Review of Requiem Op.48 by Roderic Dunnett

Requiem Op.48 – Premiere 

Roderic Dunnett hears a liturgical setting by Ian Venables

pastedGraphic.png

IAN VENABLES, born in 1955, has come to be recognised by critics and audiences as one of the most significant British composers stemming from the James MacMillan generation. Over the past few decades, he has been noted, above all, as a master of the English art song. So, to find this masterly word-setter turning aside to the Latin texts of the requiem mass may come as something of a surprise. But he has shown a natural gift for this very different genre. Two movements (including the Libera Me) are still to come; but it is already clear that his achievement with this new work is manifold. He follows in the tradition of Fauré and Duruflé, and arguably other less-known French composers, to which perhaps add the Francophile Herbert Howells. But Venables is no slavish follower, or cheeky borrower. This was a work devoid of cliché; and his enthusiasm for some non-French composers, Shostakovich and the Russians among them, surely forms part of the story, too.

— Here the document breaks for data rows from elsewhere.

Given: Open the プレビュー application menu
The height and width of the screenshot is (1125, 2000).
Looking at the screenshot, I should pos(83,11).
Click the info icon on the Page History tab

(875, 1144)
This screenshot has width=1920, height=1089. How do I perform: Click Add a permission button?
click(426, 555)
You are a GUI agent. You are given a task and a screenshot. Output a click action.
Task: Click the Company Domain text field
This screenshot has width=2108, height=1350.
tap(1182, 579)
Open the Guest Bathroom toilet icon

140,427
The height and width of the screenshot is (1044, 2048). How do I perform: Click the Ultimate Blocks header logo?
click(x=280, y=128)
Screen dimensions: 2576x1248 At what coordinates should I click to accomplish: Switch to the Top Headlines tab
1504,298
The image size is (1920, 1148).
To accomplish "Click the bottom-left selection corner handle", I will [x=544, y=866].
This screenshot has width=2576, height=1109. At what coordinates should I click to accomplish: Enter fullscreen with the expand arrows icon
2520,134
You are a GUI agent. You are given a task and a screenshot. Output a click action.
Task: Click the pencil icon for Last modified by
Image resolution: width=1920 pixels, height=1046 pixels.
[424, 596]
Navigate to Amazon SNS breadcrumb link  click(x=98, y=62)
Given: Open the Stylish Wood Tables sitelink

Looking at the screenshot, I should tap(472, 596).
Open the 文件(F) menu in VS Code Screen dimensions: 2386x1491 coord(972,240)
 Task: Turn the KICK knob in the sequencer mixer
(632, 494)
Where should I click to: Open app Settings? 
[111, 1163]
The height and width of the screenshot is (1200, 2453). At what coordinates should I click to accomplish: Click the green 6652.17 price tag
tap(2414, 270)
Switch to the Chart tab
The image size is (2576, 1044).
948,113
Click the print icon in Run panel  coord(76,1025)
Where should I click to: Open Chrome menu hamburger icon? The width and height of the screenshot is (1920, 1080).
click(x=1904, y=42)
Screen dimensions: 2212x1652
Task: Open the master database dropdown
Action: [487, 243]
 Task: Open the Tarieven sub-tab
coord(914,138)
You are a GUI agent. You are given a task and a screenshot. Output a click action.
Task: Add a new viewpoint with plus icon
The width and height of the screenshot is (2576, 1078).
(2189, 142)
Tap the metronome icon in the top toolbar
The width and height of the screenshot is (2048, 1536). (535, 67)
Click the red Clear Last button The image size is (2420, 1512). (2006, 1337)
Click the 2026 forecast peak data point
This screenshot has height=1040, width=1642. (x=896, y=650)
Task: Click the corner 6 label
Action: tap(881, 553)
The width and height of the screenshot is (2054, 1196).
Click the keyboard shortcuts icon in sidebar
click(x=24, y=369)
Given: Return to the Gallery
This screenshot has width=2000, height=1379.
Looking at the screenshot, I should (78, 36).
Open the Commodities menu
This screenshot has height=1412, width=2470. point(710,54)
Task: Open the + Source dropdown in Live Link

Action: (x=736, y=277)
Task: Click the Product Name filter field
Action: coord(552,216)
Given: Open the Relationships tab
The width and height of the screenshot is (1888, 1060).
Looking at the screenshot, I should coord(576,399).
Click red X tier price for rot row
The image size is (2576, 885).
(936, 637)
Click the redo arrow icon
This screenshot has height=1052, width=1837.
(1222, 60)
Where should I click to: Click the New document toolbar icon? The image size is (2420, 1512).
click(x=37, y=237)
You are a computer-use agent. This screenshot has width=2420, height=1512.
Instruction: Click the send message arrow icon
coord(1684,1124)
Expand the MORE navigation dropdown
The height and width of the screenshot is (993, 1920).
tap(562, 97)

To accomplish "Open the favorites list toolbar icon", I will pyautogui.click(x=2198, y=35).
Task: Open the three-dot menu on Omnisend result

At its first outing, sung by Gloucester Cathedral Choir at the All Souls’ Day sung eucharist, movements revealed an unusual structure and introduced unexpected harmonic shifts of direction, sometimes interestingly abrupt: for example, the Sanctus, and midway through the Credo and Gloria also. Phrases that might invite softer treatment would sometimes make you sit up; the approach was arresting, even bracing. Equally, some of the assertive passages that in other Requiems invite a blasting were treated to unexpected hushed tones.

One of the most pleasing things about Venables’s harmonies is that he at no point strives to join the troupe of Baltic or Polish contemporary composers, in whose sacred anthems added-note chordings (which as a result seem scarcely to move) are de rigueur. Venables is not afraid to be tonal, and not afraid to be dissonant.

There are composers — such as Kenneth Leighton, Tony Hewitt-Jones, even W. H. Harris and Charles Wood — who have never been lionised as the modern generation is, but whose word-setting could, and still does, serve as an exemplar. Venables’s new work is in that category. Some well-versed in such things (including, above all, Adrian Partington) are describing his Requiem as a masterpiece, and they may well be right.